Passage:
Other Enforcement Priorities
Recent Healthcare Fraud Takedown
These actions included charges against defendants alleged to have defrauded the Health Resources and Services Administration (HRSA) COVID-19 Uninsured Program. For example, DOJ charged the owner of a COVID-19 testing lab in California for allegedly submitting over $358 million in false and fraudulent claims to Medicare, HRSA, and a private insurance company for laboratory testing. The government alleged that, when billing for COVID-19 testing, the lab falsely submitted claims for additional respiratory pathogen panel tests even though ordering providers and facility administrators did not want or need them.
DOJ’s announcement on April 20 also included charges against a California doctor who allegedly submitted fraudulent claims to the HRSA COVID-19 Uninsured Program for treatment of patients who were insured, billed for services that were not rendered, and billed for services that were not medically necessary. That doctor and two other individuals were also charged for allegedly submitting more than 70 fraudulent loan applications through the PPP and EIDL Program.
The government has brought enforcement actions against long-term care providers for misuse of and failure to return pandemic relief funds.

Source material:
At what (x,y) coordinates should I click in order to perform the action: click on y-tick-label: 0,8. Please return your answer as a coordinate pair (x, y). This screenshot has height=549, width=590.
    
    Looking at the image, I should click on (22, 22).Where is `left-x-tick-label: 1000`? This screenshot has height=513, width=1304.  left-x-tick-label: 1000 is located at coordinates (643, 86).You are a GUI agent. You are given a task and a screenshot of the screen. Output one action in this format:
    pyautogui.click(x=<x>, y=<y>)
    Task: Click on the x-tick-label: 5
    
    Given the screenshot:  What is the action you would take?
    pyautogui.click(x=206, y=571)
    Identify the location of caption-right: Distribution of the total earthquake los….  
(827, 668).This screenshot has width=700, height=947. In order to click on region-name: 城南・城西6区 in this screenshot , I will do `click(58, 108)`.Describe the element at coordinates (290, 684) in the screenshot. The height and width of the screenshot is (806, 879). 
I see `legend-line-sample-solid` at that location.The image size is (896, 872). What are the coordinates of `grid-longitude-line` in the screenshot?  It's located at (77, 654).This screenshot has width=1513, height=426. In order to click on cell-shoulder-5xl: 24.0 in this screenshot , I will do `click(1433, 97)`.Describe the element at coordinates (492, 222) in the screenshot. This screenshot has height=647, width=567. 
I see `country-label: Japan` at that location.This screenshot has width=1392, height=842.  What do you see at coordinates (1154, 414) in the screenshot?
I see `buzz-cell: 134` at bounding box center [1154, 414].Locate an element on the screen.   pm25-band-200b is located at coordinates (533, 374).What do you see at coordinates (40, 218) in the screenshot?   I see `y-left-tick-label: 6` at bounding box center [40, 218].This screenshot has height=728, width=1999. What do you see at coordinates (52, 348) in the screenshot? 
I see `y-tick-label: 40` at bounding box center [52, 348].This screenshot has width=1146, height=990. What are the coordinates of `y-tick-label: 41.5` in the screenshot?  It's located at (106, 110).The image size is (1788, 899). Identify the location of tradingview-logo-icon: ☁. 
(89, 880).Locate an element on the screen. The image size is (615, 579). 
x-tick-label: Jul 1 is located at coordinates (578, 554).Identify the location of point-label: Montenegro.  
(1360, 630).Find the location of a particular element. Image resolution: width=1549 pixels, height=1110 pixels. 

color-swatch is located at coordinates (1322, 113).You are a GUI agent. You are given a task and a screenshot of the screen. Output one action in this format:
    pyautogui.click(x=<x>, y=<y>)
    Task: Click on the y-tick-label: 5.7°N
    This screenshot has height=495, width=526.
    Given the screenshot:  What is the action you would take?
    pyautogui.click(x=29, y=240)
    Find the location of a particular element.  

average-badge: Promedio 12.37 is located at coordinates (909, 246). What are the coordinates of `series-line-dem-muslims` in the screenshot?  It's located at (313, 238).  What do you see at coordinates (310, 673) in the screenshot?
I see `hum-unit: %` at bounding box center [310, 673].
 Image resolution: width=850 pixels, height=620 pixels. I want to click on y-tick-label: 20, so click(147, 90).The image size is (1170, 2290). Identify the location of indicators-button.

Brief A: For each statement, answer yes or no on whether it agrees with the healthcare fraud passage, and quote the passage's words that settle it. (i) The owner of the California testing lab allegedly submitted over $358 million in false and fraudulent claims. (ii) The California doctor was charged together with three other individuals over the PPP and EIDL loan applications. (iii) DOJ made its announcement on April 20.
Brief B: Please extend the healthcare fraud passage, picking up after its last sentence.
The records come from a source separate from the healthcare fraud passage.

Output A:
(i) Yes: "submitting over $358 million in false and fraudulent claims"
(ii) No: "That doctor and two other individuals were also charged"
(iii) Yes: "DOJ’s announcement on April 20"

Output B:
This takedown targeted fraudulent testing schemes and misuse of personal identifying information to submit fraudulent claims for medical services.
The lab had enrolled in the HRSA COVID-19 Uninsured Program, which administered the funds appropriated through federal legislation to cover the costs of COVID-19 testing for individuals without health insurance coverage.
Frontline Medical Providers
In many cases, DOJ has relied on evidence that provider relief funds were directly used for the personal enrichment of the recipients or that the healthcare providers receiving funds made blatant misrepresentations about patient care in their funding applications. As DOJ and its partner agencies continue to scrutinize the use of provider relief funds, we expect that more and more enforcement actions will be pursued in more complex circumstances.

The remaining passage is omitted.